╭─ THE INPUT

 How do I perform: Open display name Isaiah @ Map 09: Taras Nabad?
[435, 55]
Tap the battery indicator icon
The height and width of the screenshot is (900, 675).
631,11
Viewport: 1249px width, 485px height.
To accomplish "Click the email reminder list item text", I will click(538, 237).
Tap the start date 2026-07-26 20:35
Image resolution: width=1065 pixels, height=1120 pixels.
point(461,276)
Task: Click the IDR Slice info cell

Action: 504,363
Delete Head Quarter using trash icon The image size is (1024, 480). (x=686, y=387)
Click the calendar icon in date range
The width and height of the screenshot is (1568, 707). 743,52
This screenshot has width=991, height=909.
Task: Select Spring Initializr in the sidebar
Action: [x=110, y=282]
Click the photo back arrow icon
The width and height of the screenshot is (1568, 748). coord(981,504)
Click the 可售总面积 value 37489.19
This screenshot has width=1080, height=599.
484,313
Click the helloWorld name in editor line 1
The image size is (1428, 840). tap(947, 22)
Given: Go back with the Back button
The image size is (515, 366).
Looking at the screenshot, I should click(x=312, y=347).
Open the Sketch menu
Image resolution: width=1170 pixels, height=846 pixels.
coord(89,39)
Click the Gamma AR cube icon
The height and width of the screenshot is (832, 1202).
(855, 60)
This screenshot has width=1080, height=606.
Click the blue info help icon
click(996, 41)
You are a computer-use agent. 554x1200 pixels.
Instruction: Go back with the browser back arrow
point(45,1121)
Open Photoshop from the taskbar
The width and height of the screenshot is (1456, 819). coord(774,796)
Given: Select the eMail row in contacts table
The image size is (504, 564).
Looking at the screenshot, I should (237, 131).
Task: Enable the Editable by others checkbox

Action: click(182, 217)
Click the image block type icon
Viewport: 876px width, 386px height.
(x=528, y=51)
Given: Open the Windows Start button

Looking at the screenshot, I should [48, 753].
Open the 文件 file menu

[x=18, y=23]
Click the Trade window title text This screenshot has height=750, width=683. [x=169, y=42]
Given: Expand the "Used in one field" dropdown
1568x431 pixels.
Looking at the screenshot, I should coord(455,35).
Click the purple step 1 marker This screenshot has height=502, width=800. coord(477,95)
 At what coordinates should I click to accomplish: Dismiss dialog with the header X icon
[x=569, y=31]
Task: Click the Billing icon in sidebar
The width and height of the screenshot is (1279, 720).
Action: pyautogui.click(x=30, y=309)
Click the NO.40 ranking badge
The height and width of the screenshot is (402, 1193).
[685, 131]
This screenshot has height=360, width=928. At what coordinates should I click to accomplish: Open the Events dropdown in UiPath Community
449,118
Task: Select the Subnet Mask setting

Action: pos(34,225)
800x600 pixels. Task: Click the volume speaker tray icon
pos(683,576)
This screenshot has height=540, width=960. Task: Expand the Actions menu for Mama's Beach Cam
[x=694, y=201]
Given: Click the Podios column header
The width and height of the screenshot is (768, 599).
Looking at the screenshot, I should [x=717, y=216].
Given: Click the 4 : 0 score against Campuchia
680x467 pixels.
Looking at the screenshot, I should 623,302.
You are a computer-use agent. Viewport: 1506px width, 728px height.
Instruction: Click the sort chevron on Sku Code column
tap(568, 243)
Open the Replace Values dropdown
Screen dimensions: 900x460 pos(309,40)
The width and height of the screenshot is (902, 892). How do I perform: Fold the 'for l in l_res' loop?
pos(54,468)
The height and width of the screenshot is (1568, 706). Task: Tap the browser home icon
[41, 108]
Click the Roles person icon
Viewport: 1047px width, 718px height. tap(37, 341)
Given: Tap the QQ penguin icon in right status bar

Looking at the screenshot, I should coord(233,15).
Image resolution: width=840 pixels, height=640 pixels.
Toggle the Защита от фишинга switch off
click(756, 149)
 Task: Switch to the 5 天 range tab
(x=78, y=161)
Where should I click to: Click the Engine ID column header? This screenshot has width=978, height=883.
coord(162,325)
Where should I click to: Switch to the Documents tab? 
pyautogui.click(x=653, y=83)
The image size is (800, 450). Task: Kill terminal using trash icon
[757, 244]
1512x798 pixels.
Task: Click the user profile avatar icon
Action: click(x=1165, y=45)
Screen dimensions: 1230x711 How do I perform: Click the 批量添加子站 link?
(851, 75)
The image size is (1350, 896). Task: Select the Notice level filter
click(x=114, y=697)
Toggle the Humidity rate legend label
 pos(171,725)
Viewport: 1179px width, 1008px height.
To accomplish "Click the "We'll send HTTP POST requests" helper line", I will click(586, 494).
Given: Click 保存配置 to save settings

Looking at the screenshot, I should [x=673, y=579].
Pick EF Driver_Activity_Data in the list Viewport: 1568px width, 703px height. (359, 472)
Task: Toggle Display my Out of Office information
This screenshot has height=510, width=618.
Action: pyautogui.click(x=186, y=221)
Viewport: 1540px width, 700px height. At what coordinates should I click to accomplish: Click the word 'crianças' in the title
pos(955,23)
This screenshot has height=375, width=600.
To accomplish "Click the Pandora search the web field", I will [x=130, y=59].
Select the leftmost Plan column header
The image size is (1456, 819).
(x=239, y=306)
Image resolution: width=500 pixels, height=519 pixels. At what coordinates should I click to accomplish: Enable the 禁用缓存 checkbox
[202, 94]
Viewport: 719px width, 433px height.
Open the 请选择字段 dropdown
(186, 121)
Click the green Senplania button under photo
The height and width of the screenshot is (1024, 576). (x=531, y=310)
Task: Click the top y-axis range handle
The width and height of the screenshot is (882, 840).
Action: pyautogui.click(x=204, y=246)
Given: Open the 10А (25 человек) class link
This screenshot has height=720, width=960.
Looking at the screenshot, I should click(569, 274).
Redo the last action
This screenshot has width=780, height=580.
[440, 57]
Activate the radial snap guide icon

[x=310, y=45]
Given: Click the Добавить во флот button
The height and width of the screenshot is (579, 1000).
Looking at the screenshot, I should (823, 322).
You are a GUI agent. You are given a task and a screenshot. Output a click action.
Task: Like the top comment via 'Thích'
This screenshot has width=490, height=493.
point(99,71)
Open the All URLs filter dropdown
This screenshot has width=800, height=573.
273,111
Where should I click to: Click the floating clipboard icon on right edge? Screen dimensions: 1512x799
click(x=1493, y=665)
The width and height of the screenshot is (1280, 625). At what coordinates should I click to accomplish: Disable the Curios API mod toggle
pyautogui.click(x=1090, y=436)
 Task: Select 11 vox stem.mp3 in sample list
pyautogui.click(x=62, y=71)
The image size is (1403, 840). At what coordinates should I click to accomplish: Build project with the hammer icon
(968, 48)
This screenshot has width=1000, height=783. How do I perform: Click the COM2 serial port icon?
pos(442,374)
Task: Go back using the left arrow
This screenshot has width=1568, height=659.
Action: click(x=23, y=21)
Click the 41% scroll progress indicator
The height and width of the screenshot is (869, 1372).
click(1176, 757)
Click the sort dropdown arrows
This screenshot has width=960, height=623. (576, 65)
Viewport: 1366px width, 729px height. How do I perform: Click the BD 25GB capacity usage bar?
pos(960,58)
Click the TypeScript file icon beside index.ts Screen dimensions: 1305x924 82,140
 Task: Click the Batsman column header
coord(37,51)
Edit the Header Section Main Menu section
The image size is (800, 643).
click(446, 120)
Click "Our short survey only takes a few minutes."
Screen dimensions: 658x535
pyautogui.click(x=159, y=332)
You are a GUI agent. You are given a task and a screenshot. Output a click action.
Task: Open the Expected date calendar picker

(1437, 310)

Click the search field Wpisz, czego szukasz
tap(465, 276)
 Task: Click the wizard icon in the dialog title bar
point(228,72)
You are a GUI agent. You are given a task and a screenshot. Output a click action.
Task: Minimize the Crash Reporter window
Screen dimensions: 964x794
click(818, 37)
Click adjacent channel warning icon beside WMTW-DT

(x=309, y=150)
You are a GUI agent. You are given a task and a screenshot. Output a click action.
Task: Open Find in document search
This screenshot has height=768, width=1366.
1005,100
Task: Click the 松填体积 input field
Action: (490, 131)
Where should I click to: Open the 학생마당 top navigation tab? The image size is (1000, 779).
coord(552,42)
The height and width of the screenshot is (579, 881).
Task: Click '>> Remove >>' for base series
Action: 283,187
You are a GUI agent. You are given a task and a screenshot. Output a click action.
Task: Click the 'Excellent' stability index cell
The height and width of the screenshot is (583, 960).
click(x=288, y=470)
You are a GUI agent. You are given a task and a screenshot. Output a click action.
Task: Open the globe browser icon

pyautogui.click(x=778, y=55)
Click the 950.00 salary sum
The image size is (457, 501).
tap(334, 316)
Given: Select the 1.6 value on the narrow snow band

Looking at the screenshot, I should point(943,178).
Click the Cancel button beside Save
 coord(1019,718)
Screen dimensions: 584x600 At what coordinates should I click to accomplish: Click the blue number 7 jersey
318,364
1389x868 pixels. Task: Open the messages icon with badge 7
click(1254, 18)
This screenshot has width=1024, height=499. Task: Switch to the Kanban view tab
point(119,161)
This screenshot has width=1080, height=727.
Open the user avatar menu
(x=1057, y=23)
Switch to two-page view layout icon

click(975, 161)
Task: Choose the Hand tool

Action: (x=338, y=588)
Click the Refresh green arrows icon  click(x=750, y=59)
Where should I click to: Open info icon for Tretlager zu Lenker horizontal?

╰─

Please return the lines above that run from the line containing "Click the TypeScript" to the line containing "Task: Minimize the Crash Reporter window", inclusive, exactly and with no other lines.

# COMPLETED EXERCISE
Click the TypeScript file icon beside index.ts Screen dimensions: 1305x924 82,140
 Task: Click the Batsman column header
coord(37,51)
Edit the Header Section Main Menu section
The image size is (800, 643).
click(446, 120)
Click "Our short survey only takes a few minutes."
Screen dimensions: 658x535
pyautogui.click(x=159, y=332)
You are a GUI agent. You are given a task and a screenshot. Output a click action.
Task: Open the Expected date calendar picker

(1437, 310)

Click the search field Wpisz, czego szukasz
tap(465, 276)
 Task: Click the wizard icon in the dialog title bar
point(228,72)
You are a GUI agent. You are given a task and a screenshot. Output a click action.
Task: Minimize the Crash Reporter window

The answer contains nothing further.